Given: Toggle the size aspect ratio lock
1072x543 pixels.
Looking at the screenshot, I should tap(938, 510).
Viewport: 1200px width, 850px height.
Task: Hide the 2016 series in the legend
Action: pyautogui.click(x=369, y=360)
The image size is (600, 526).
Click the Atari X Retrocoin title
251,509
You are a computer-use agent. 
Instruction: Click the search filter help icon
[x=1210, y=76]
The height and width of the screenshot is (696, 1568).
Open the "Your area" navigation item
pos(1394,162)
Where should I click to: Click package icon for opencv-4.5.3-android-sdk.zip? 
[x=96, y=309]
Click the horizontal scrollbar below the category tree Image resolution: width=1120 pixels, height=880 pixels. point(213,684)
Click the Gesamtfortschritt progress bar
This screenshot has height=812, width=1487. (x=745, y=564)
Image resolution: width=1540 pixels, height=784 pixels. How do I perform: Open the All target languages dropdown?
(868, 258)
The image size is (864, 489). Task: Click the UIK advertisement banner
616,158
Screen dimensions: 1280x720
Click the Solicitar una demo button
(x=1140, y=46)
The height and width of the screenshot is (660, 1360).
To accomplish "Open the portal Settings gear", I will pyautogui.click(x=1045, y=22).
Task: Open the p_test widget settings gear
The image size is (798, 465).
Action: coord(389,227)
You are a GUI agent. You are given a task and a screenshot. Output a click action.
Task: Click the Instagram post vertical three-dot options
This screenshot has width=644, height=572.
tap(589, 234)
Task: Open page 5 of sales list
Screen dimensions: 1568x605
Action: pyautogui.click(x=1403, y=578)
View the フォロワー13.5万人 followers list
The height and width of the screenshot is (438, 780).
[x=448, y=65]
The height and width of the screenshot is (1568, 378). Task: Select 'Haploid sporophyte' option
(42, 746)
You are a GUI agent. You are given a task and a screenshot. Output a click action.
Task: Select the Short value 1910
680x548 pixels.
────
Problem =>
Quote, word for word, every line starting at the one that contains "View the フォロワー13.5万人 followers list" and ending with the final line of the entries.

Exercise answer =>
View the フォロワー13.5万人 followers list
The height and width of the screenshot is (438, 780).
[x=448, y=65]
The height and width of the screenshot is (1568, 378). Task: Select 'Haploid sporophyte' option
(42, 746)
You are a GUI agent. You are given a task and a screenshot. Output a click action.
Task: Select the Short value 1910
680x548 pixels.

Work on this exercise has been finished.